Like most people, I try not to think too much about things that upset me, but whenever there’s a fresh horror reported in the news—like the story of the six-year-old boy who survived heart surgery only to be shot and killed on a walk to the park—I am momentarily forced out of my bubble. I have to face the fact that Missouri is fourth in the nation for gun deaths. More people die here from guns than from car accidents. St. Louis has become so notorious that friends in my former city of Los Angeles—Los Angeles!—ask me how I can live in such a dangerous place.
But when I bring up the subject of gun regulations to any of my Missouri neighbors, I get the standard narrative: regulating guns won’t keep criminals from getting them; It will only hinder responsible citizens’ rights to defend themselves. After all, guns don’t kill people, people kill people.

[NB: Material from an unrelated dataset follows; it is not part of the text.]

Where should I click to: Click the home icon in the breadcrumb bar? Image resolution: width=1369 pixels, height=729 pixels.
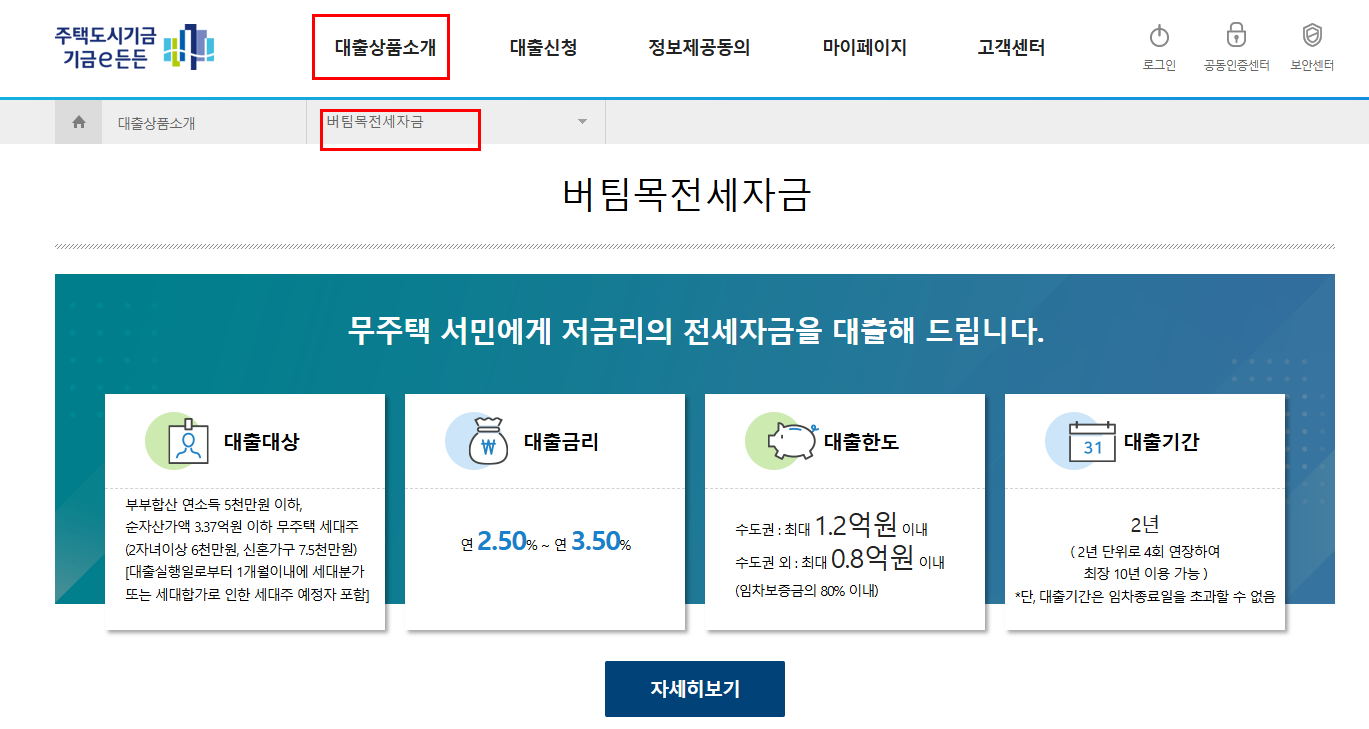tap(78, 122)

And I agree with that. Guns are not the problem. But the epidemic of gun violence is a problem. And St. Louis is at ground zero of that epidemic. Fortunately, St. Louis also has many wonderful things about it—there are some of the country’s best hospitals and doctors saving the lives of an increasing number of young children who are getting shot. There are people working tirelessly to make things better in the most crime-ridden neighborhoods. There are moms rallying together to talk common sense about guns. And there are world class institutions, like Washington University, that are putting their energy into tackling gun violence as a public health issue.
I was fortunate to see representatives from all those groups come together on Tuesday night, when I forced myself to get out of my bubble for a few hours and attend the launch of Washington University’s year-long initiative, “Gun Violence: A Public Health Crisis.” Basically, the school’s Institute of Public Health is tackling the issue of gun violence like it’s a disease. Understand the epidemiology, risk factors, the environment, the interventions. Look at the data. Make recommendations based on real information from a diverse array of perspectives in different disciplines. That’s how the issues of tobacco deaths and automobile accidents were approached, and improved. As keynote speaker Alan Leshner said, “This is a very complex problem. There isn’t just one solution.”
That may be the hardest point to convince people of. Whenever I ask people or read commentaries about the gun debate, I hear a lot of ‘single solution’ hype. It’s because of easy access. Or it’s because of gang violence. Or untreated mental health issues. Or violent video games. Whatever the viewpoint, it is absolute in its certainty that it’s THE reason. Rarely does anyone acknowledges how complicated a situation it is and how much we really don’t know. Does closing loopholes to prevent criminals from getting guns actually work? Are guns three times more likely to be used against a family member than an intruder, as one report suggests? Does gun safety training help?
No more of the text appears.